AIM:
Rewrite the lines from the line with "Where should I click to: Click the Australia" to the line with "pos(17,205)" as a Markdown table with the columns Row and Line, numbering each line and skipping blank ones. Leave the pictures out of the table.

Data extracted from a collection
============

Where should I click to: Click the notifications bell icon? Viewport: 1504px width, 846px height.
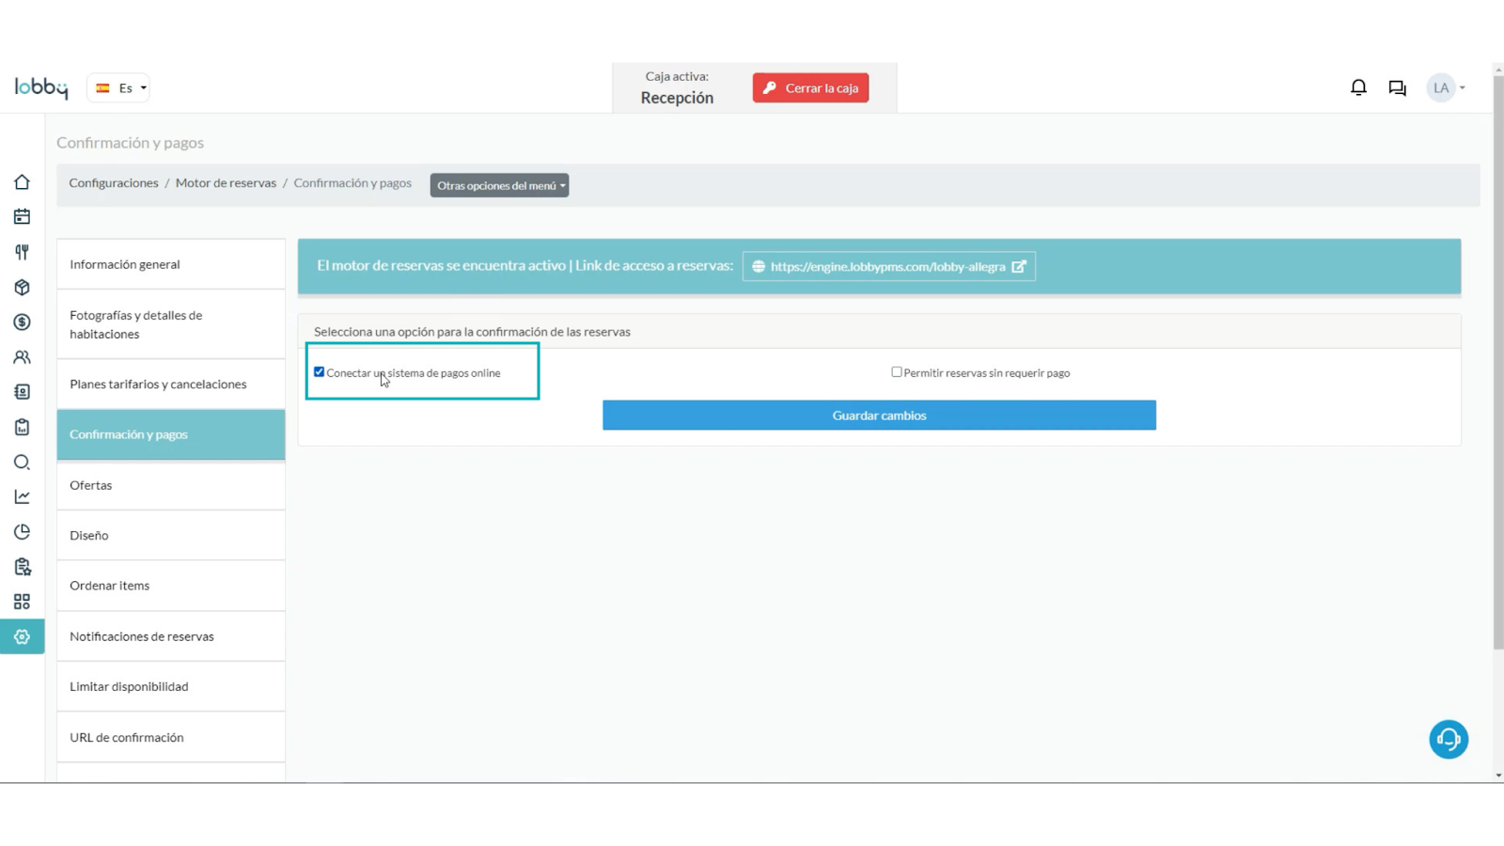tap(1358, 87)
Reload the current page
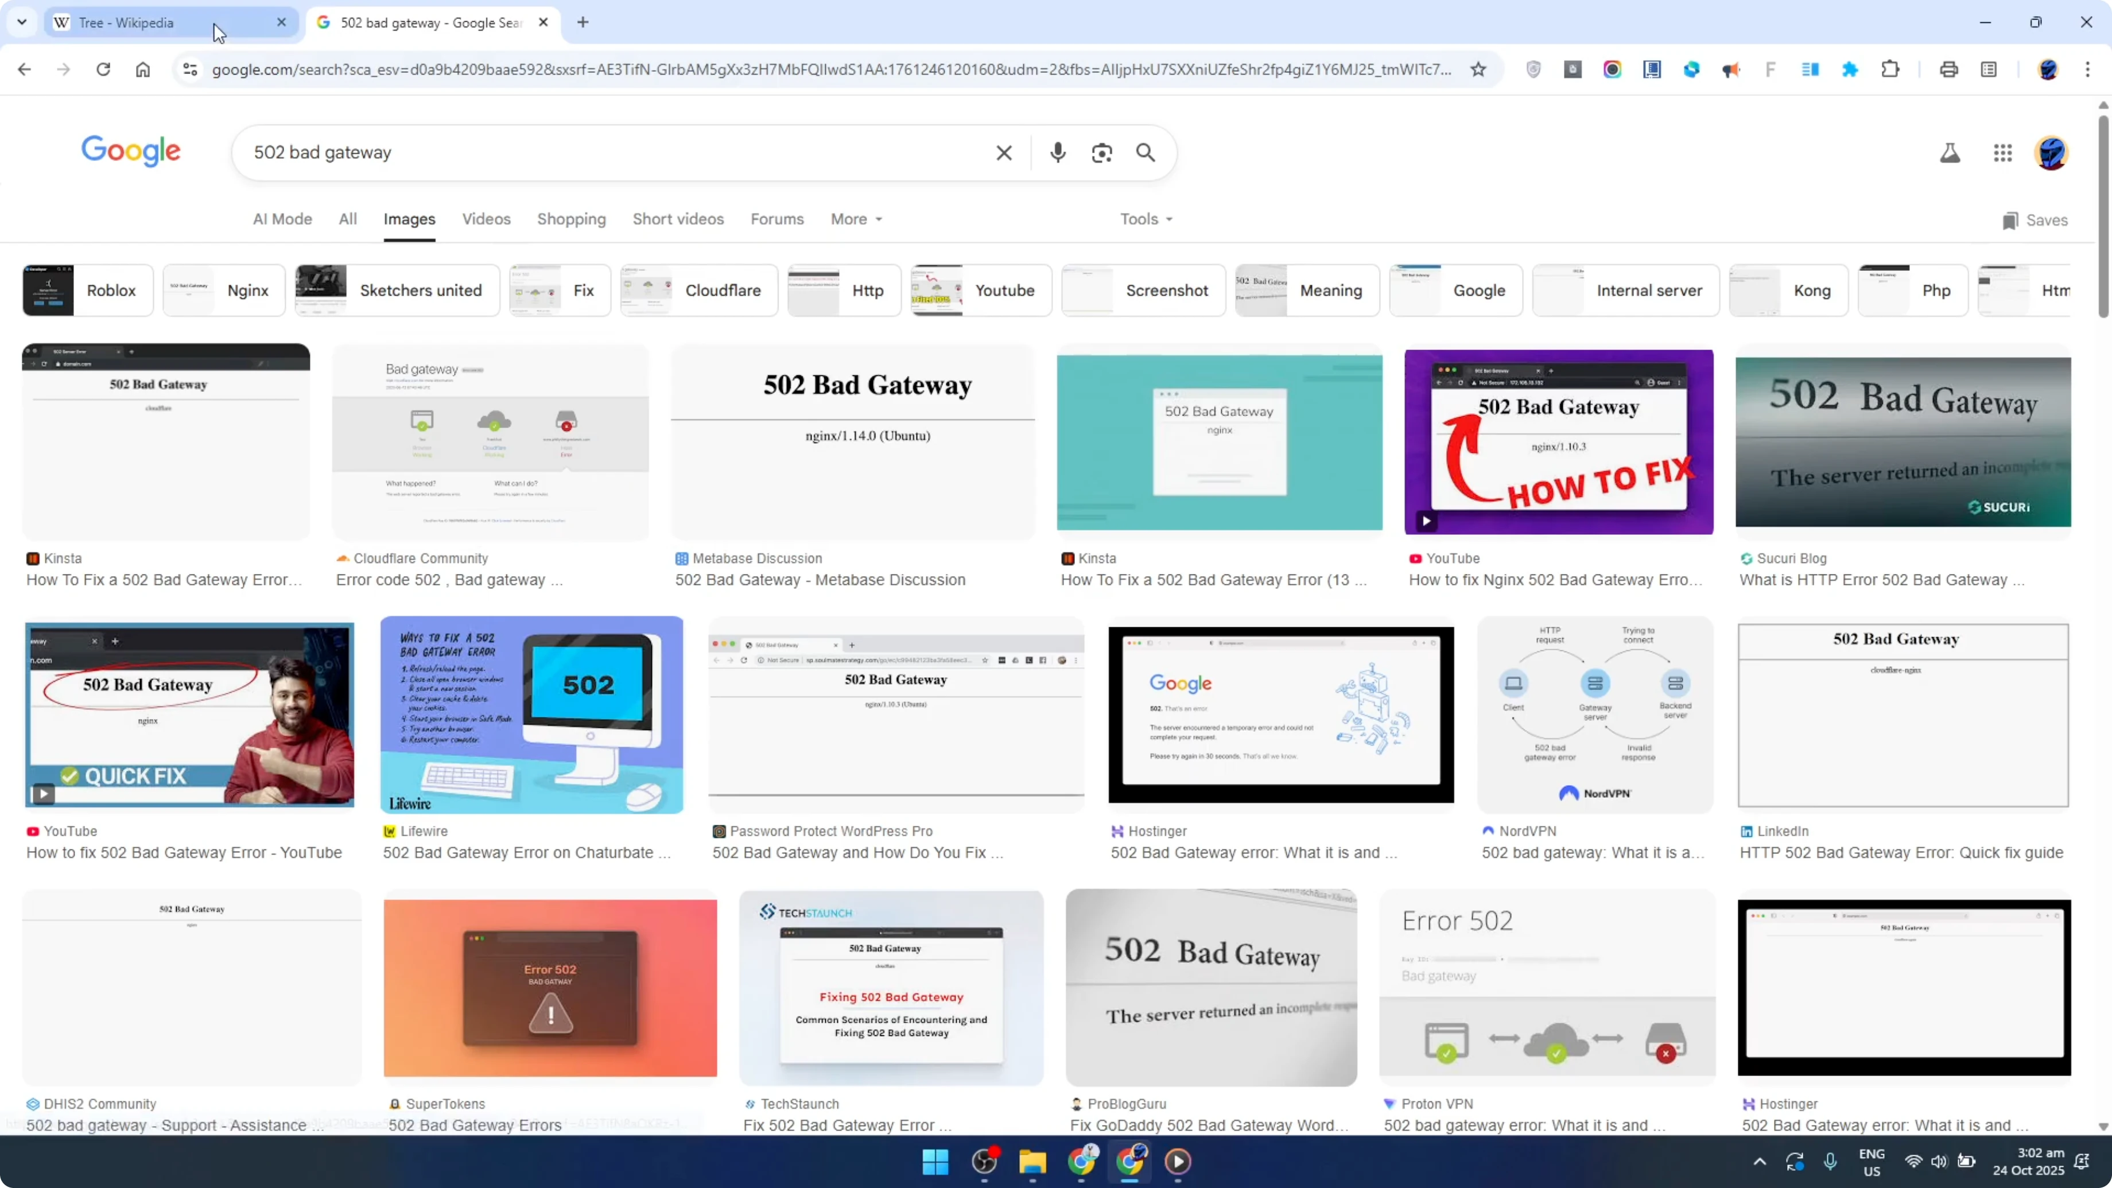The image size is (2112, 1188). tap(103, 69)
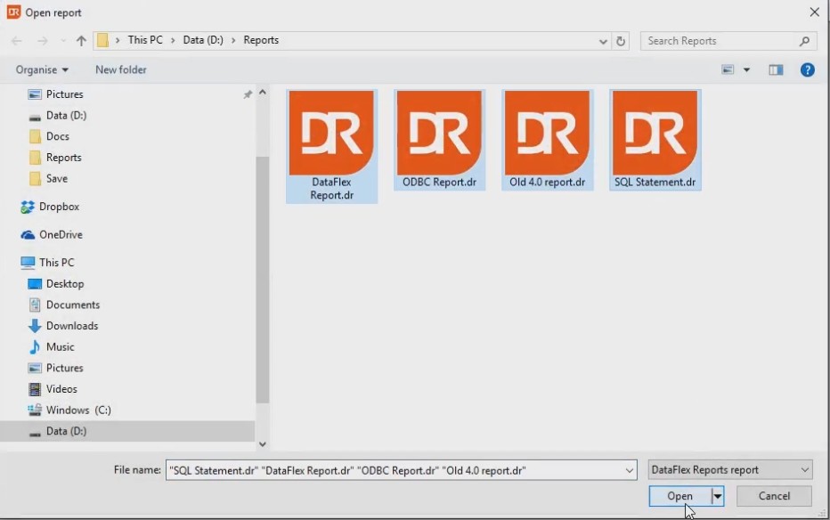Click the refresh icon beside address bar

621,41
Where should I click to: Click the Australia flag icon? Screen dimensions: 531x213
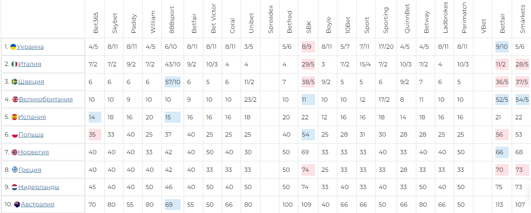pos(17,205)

============

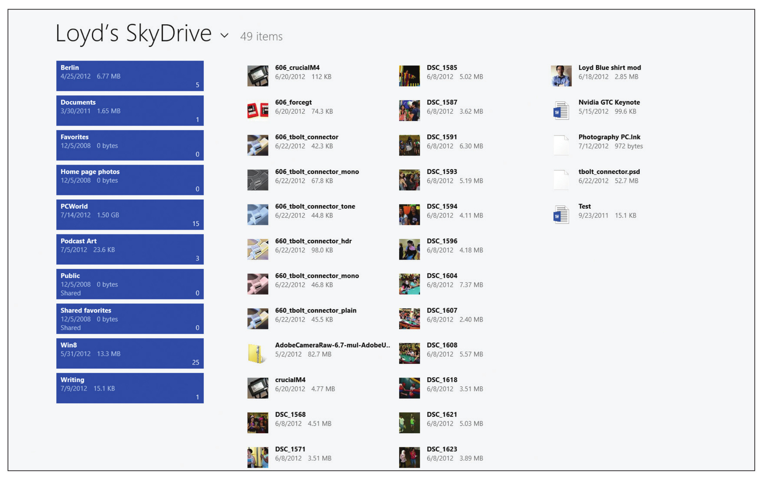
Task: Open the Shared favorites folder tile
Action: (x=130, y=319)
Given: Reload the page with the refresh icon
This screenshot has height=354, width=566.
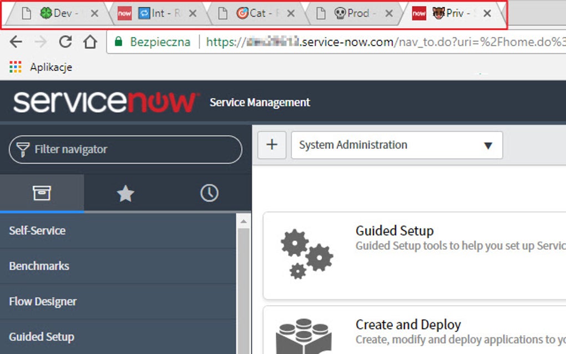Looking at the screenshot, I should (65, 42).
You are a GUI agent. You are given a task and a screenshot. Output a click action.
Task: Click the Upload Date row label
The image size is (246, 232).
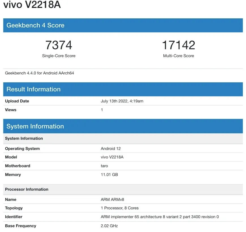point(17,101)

============

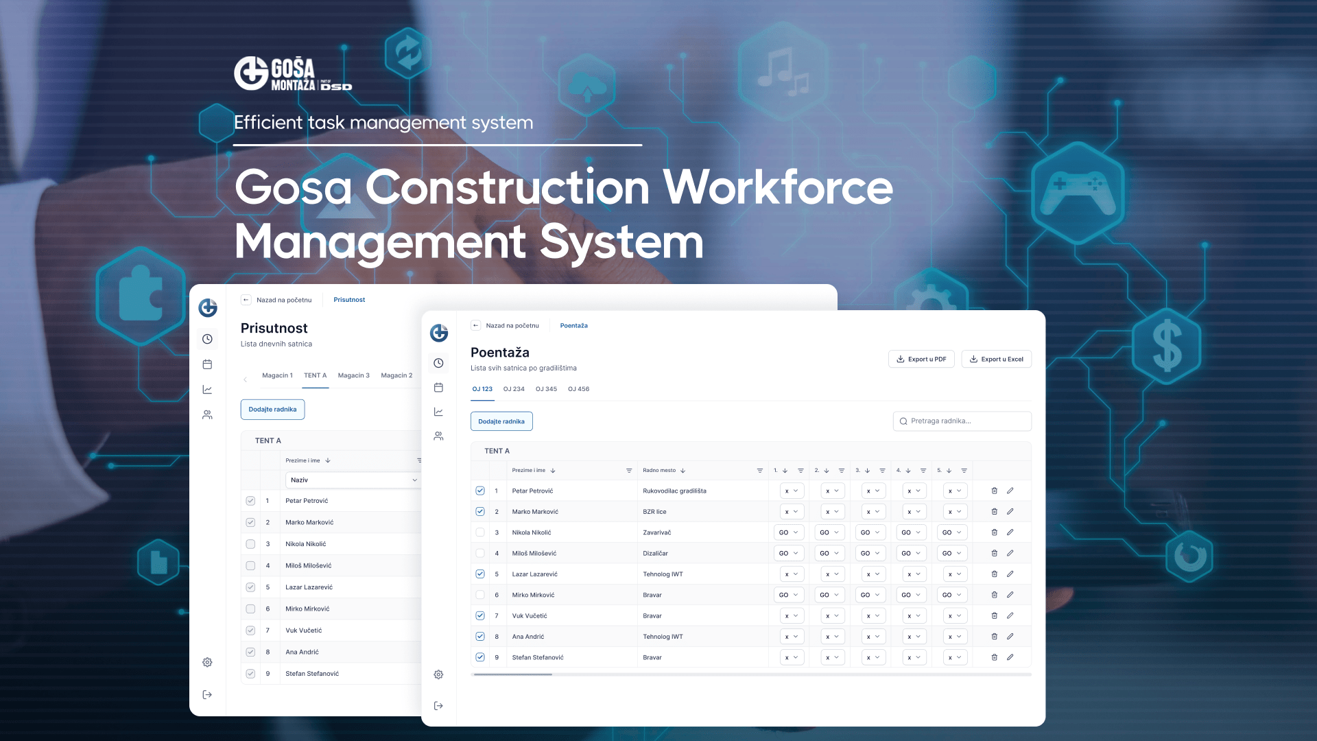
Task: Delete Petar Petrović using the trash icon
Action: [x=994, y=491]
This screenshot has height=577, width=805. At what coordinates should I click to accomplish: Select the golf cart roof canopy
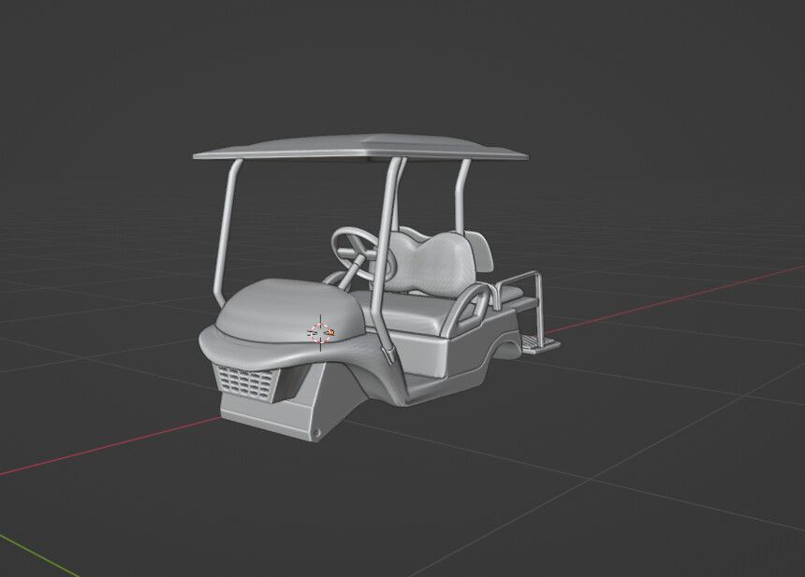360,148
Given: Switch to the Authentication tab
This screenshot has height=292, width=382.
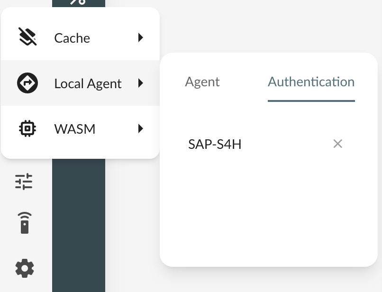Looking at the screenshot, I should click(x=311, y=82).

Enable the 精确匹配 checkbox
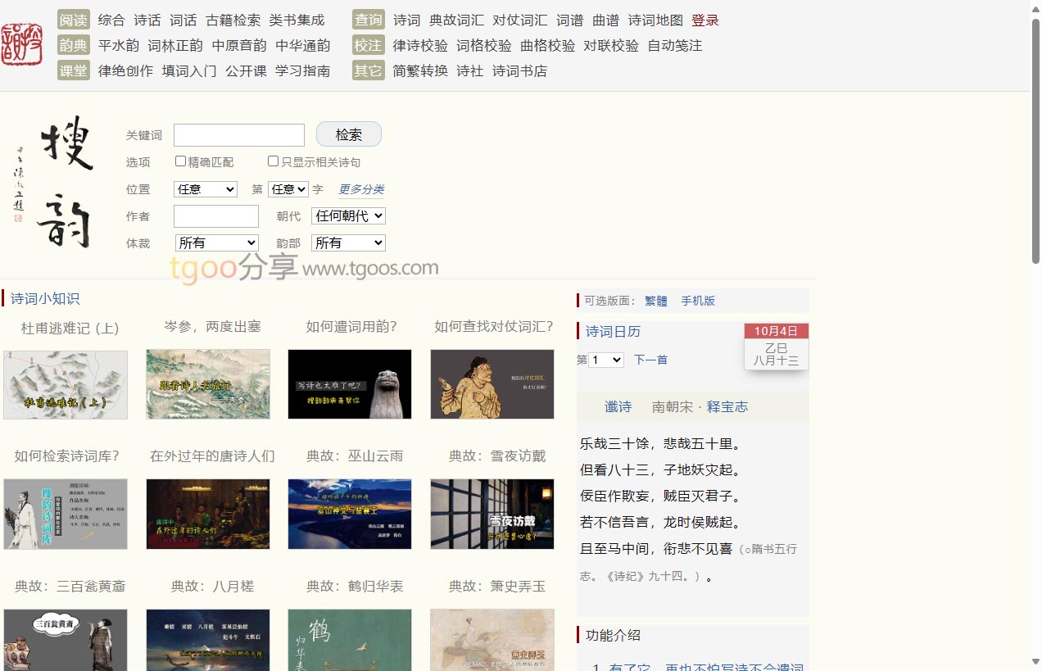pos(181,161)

============

SOLUTION TO THIS PROBLEM:
| Row | Line |
|---|---|
| 1 | Where should I click to: Click the Australia flag icon? Screen dimensions: 531x213 |
| 2 | pos(17,205) |